**Your task**
Starting with the row that contains "You are a computer-use agent. This" and going on through the end of the rows, write those rows out again, swapping "screenshot" for "image" and keeping everything else the same.

**Task input**
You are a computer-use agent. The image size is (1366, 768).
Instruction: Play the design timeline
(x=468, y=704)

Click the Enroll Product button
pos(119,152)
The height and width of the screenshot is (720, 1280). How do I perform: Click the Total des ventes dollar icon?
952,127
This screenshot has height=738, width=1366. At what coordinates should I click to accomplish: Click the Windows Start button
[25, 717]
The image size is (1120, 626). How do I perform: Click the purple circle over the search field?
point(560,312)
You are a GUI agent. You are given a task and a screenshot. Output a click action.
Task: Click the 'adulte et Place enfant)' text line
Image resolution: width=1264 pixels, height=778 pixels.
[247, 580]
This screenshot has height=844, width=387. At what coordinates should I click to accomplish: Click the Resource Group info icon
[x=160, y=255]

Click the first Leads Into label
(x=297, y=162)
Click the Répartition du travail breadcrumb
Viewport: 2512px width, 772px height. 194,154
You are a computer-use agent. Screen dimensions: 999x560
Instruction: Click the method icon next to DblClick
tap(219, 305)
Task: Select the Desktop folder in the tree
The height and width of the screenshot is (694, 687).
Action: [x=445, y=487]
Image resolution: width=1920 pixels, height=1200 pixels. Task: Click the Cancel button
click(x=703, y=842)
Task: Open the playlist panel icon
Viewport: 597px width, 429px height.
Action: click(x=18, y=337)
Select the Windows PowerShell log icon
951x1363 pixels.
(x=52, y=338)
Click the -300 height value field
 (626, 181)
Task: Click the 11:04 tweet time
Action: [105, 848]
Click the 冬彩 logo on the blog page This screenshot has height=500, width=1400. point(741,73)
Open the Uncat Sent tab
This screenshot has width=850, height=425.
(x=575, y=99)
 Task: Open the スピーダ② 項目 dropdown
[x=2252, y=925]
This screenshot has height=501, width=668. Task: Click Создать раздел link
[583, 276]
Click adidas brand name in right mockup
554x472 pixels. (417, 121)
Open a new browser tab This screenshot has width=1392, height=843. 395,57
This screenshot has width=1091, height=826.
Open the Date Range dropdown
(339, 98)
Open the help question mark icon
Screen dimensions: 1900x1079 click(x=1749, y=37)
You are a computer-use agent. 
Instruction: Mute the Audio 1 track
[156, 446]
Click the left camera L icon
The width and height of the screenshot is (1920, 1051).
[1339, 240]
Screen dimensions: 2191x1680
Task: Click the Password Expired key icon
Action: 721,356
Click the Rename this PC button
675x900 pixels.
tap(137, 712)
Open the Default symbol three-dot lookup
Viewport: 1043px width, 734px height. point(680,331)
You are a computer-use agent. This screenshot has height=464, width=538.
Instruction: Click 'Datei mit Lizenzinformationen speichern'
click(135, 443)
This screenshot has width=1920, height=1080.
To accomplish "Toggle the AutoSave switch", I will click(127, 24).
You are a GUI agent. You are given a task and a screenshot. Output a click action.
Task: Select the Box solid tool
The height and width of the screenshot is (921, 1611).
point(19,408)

**The result**
You are a computer-use agent. This image has height=464, width=538.
Instruction: Click 'Datei mit Lizenzinformationen speichern'
click(135, 443)
This image has width=1920, height=1080.
To accomplish "Toggle the AutoSave switch", I will click(127, 24).
You are a GUI agent. You are given a task and a image. Output a click action.
Task: Select the Box solid tool
The height and width of the image is (921, 1611).
point(19,408)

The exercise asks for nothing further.